In the most challenging mortgage market in well over a decade, executives at Impac have opted to pull back on non-QM products, which represent most of the company’s originations. It resulted in Impac bringing in less than $500,000 in revenue between April and June.
“The Company’s financial results for the second quarter of 2022 reflect the adverse effects of the historic market dislocation and volatility across the mortgage origination industry that commenced in the fourth quarter of 2021,” George Mangiaracina, chairman and CEO, said in a statement.
The California-based lender on Thursday reported a $13.5 million loss in the second quarter, up markedly from the $1.2 million loss in the first quarter of 2022 and the $8.9 million loss in second quarter of 2021.
According to the company, a lack of housing inventory and an increase in rates impacted borrowers’ affordability, eviscerating demand for refinancings and weakening the purchase market. In addition, credit spreads increased due to surging rates, resulting in an “oversupply of low coupon originations” that reduced margins and diminished capital market exits for originators.
“To mitigate the risks associated with reduced distribution exits and extended settlement timelines, we began to pull back on production, significantly increasing the pricing on our loan products as well as completely shifting to best-efforts delivery for non-agency production,” the company said in an investor statement filed with the Securities and Exchange Commission (SEC).
Impac’s originations declined from $622.5 million in the second quarter of 2021 to $482 million in the first quarter of 2022 and $128 million in the second quarter of 2022. Gain-on-sale margins decreased from 175 basis points from April to June 2021 to 14 bps in the same period this year.
Meanwhile, non-QM originations fell to $80.2 million in Q2 2022, down from $314.3 million in Q1 2022 and $100.6 million in Q2 2021.

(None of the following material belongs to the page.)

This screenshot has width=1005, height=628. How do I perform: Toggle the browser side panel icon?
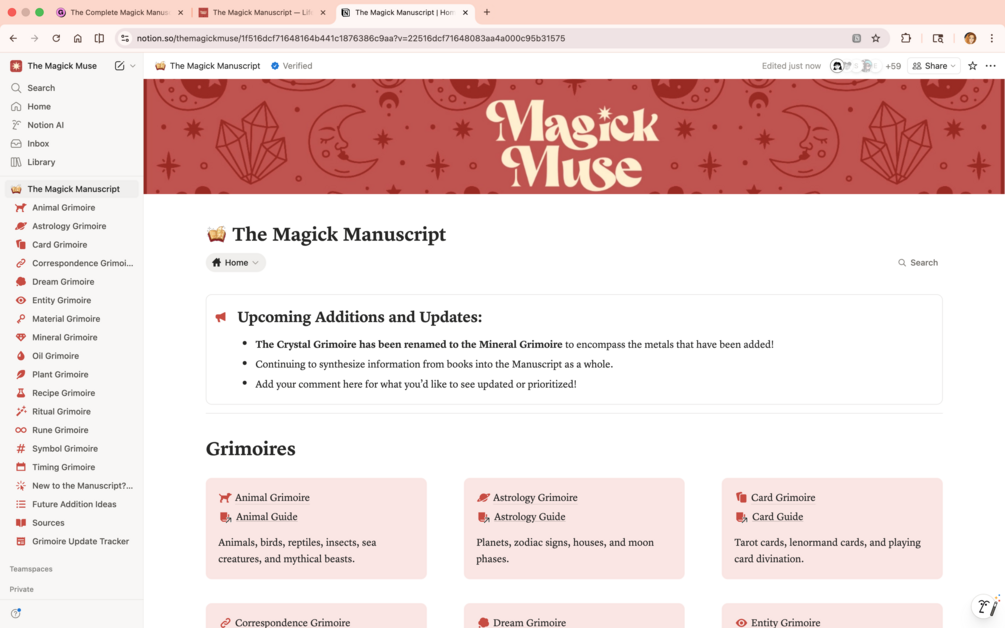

“In the second quarter of 2021, we began to increase our marketing expenditures in an effort to more directly target non-QM production in the retail channel, expand production outside of California and maintain our lead volume as competition increased,” the company said.
Impac added, “As a result of the recent dislocation within the nonQM market on account of the significant increase in interest rates, in the second quarter of 2022, we reduced our marketing spend as we pulled back on our origination volumes to mitigate the aforementioned risks associated with the current environment.”
Consequently, Impac’s revenue fell to $495,000 in the second quarter, from $7.2 million in the prior quarter and $10.9 million a year ago.
Expenses came in at $14.6 million in the second quarter of 2022, down from $19.3 million in the previous quarter and $19.6 million in the same period of 2021. According to the company, the decline in expenses was due to a reduction in variable compensation and in the headcount, a consequence of lower origination volume. The company has cut headcount by 30% over the last year.
On the servicing side of the business, Impac’s portfolio decreased to $71.4 million on June 30, 2022, compared to $71.8 million on December 31, 2021, and $48.6 million on June 30, 2021. Impac continues to sell whole loans and selectively retains Ginnie Mae mortgage servicing.